French chemist (1820–1878)

Claude Auguste Lamy (/fr/; 15 July 1820 - 20 March 1878) was a French physicist and chemist who discovered the element thallium independently from William Crookes in 1862; as a result, they are considered co-discoverers, although they did not collaborate.

== Early life and education ==

Lamy was born in the commune of Ney in the department of Jura, France in 1820. Lamy's father-in-law was Frédéric Kuhlmann.

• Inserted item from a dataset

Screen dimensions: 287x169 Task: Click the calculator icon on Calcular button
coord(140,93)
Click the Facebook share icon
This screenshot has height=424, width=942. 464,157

After secondary school in Poligny, Dole and finally Paris, Auguste Lamy entered the École Normale Supérieure and was a fellow student of Louis Pasteur; he graduated in 1842. He became a teacher at and again in Lille. In 1845, he was awarded the agrégation in physics and the licencié in natural sciences.

== Working life ==

From 1848 to 1850, he began his career as a physics teacher at a college in Lille (following Louis Pasteur there), then at Limoges, then at the Écoles académiques de Lille from 1852. He defended his doctoral thesis in Paris in 1851. He taught about thermodynamics, industrial physics and hydraulic presses, distillation and explosions.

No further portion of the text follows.